I’ve been :exploding_head: for 3 months now.
Can’t believe that I’ve missed this for all these years. :ghost:

Thank you :pray: @cukr and @Lantua!

1 Like

I agree a well used ternary can be more readable than the alternatives. I’ve alternated between
let array = item != nil ? [item!] : []
and
let array = item.map { [$0] } ?? []

I’m not all that satisfied with either alternative. To me the map option is better than spreading the assignment over six lines, but it still creates more cognitive load than seems necessary. The force unwrap is probably more readable (but of course that still leaves a force unwrap), and works where map won’t here:
let optionalD = optionalA != nil ? optionalA!.optionalB : optionalC

However, I don’t think an implicit unwrap here is appropriate without going full Kotlin auto unwrap.

I wouldn’t mind seeing an expanded ternary to cover optionals and enums, perhaps with a keyword patterned after case let.

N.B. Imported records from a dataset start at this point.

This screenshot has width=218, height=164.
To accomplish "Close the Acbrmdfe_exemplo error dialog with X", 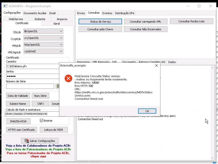I will 156,65.
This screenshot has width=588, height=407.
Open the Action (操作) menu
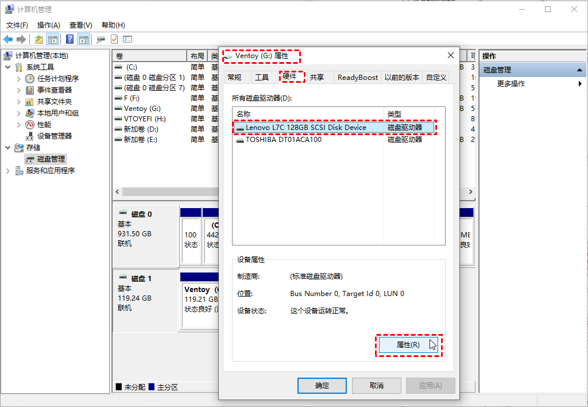coord(48,25)
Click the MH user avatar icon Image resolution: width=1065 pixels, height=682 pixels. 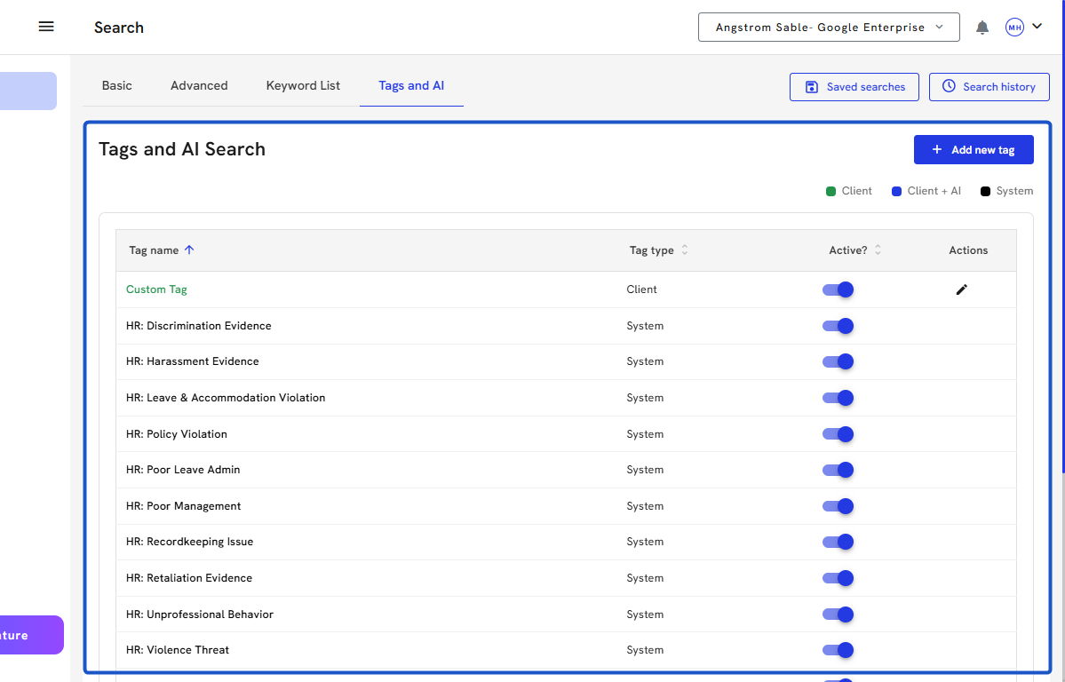1014,28
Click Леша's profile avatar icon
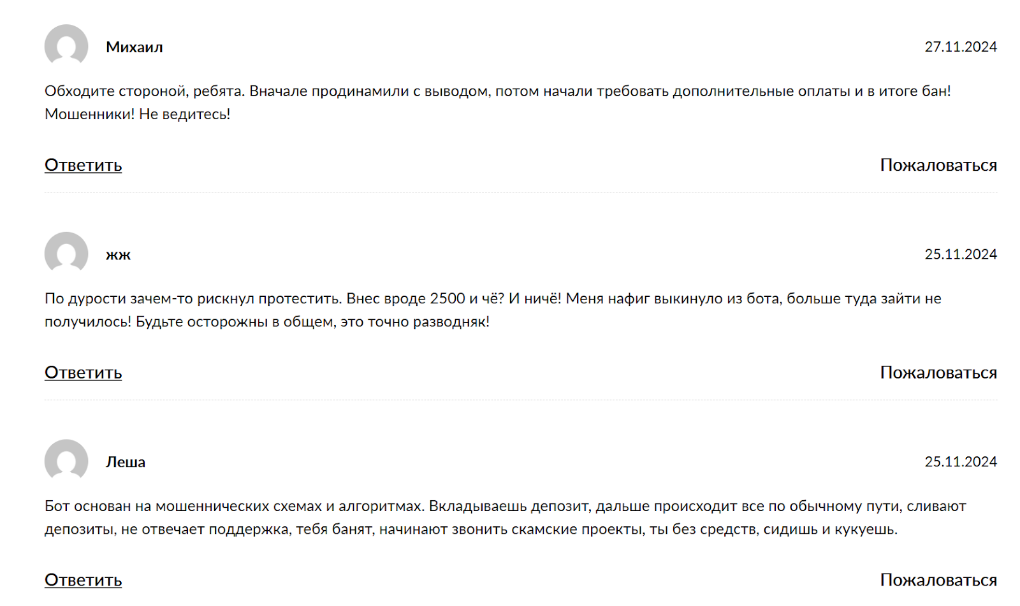 66,461
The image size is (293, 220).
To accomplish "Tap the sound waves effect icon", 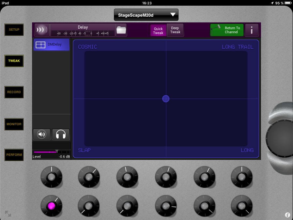I will pyautogui.click(x=42, y=30).
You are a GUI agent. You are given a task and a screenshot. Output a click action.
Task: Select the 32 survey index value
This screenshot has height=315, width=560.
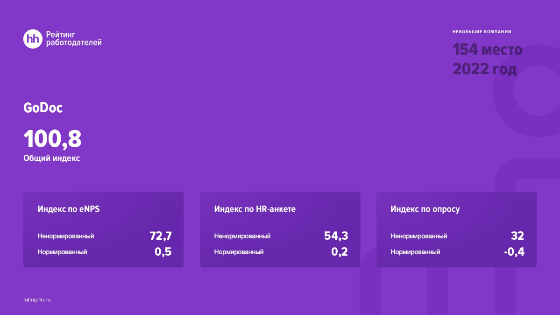pyautogui.click(x=517, y=236)
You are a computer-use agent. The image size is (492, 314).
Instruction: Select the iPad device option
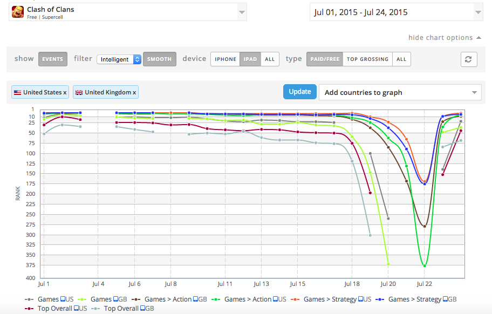250,59
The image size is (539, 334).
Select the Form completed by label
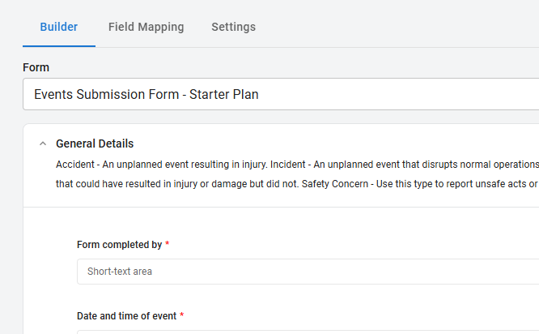119,244
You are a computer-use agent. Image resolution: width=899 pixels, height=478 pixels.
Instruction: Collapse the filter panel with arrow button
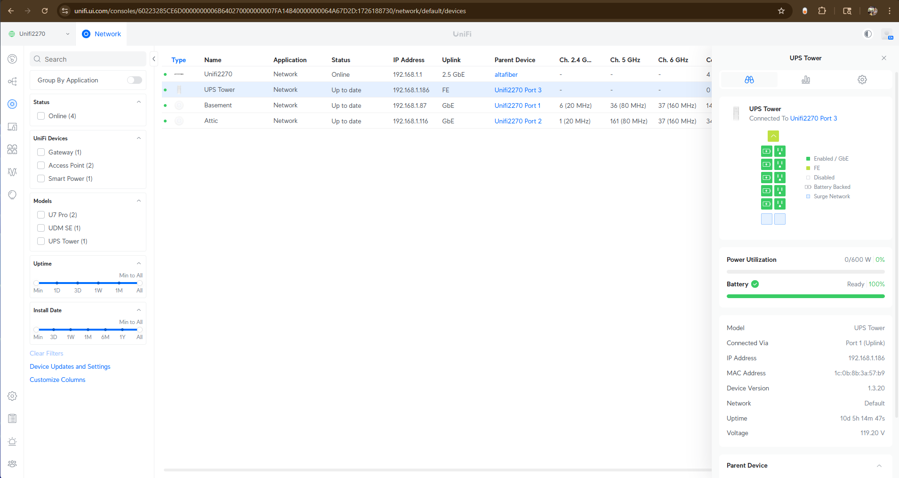pos(154,59)
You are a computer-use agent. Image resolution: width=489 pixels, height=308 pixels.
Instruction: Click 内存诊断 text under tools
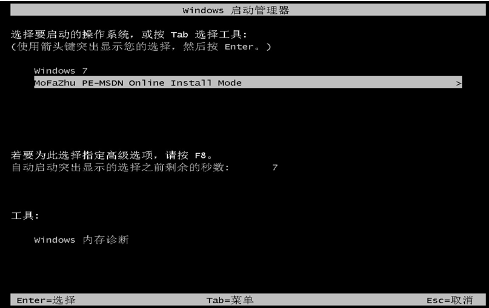(105, 240)
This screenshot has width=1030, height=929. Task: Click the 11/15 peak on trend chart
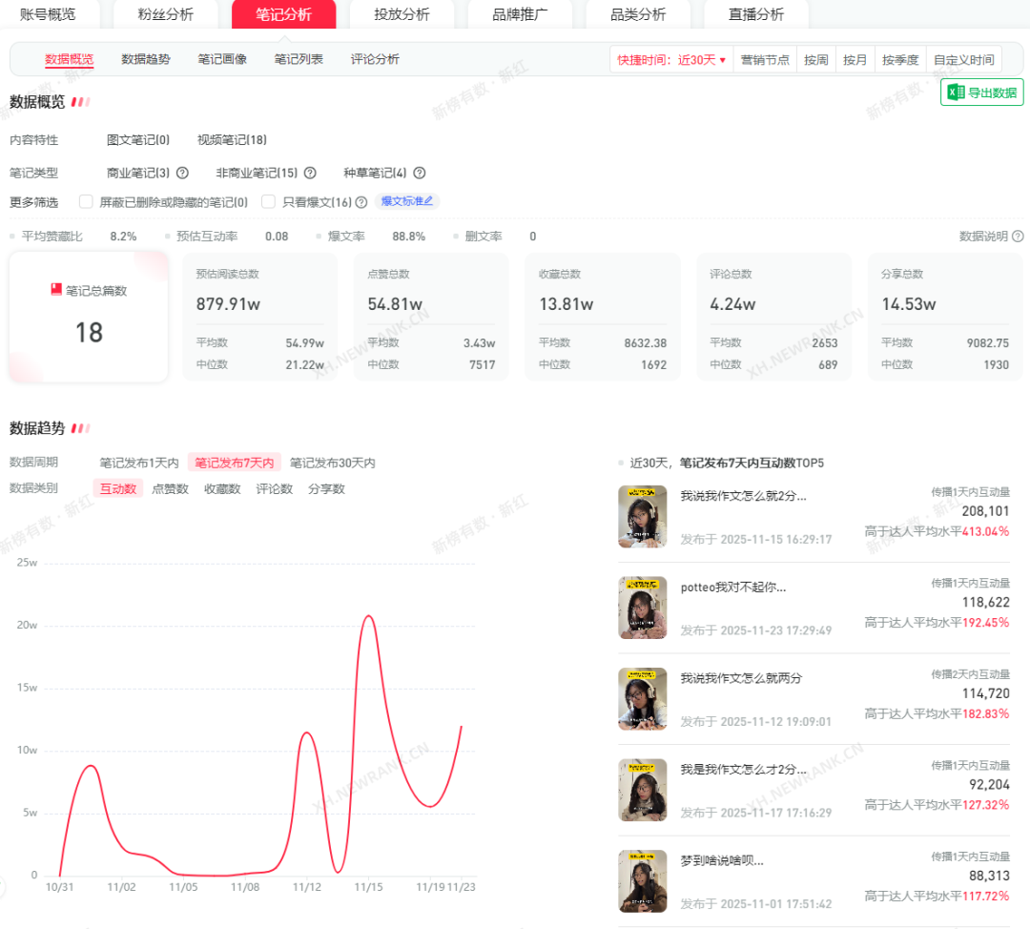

For example:
let array = when let _item = item ? [_item] : []
or
enum E { case a(Int), b(Int) }
let array = when case let .a(_item) = e ? [_item] : []

Not that it's immediately obvious, but

let optionalD = (optionalA?.optionalB as Optional?) ?? optionalC

Why not?

let optionalD = optionalA.map { $0.optionalB } ?? optionalC
2 Likes

Hmm, I’m not sure if the compiler makes any guarantees about item being non-nil when it’s force unwrapped later. I don’t think even you can guarantee that, because there might be side effects:

class A {
    private var fooStorage: Int? = 1
    var foo: Int? {
        get {
            defer { fooStorage = nil }
            return fooStorage
        }
    }
    
    func printFoo() {
        print(foo != nil ? foo! : -1) // crash
        print(foo.map { $0 } ?? -1) // okay
    }
}

let a = A()
a.printFoo()

So I think the Optional.map approach is better.

2 Likes

Correct.

I’ve actually asked this before, and there is a theoretical window in here between the check and the force unwrap where multi-threaded programs or methods with side effects may update item. The only way to safely do this unless the variable is a local constant is to perform the unwrapping techniques the language gives you or use the mapping functions to actually process the value. These methods are guaranteed to handle the value as it is and return an appropriate value in one canonical check.

It’s unsafe to assume just because you performed a nil check before that it still holds later (despite how very close they are), unless you can guarantee that no one else can access or adjust the value in between. These unwrapping and map techniques are designed to make this safe for you.

The difference between
let optionalD = optionalA != nil ? optionalA!.optionalB : optionalC
and
let optionalD = (optionalA?.optionalB as Optional?) ?? optionalC
or
let optionalD = optionalA.map { $0.optionalB } ?? optionalC
is when optionalA == .some && optionalB == .none && optionalC == .some. In that case the result should be nil but instead it will be optionalC.

try it

2 Likes

That's a good point about side effects that I hadn't considered, although it's definitely an edge condition. However in that case the "when let" construct I suggested would be appealing.

What do you think of [item].flatMap { $0 }?

And I don't think when let is worth that much given that it already lose a lot of brevity.

Okay you're right, having tried it I retract my statement that it's not the same. I expected left to right evaluation, but apparently precedence around ?? isn't what I thought it was.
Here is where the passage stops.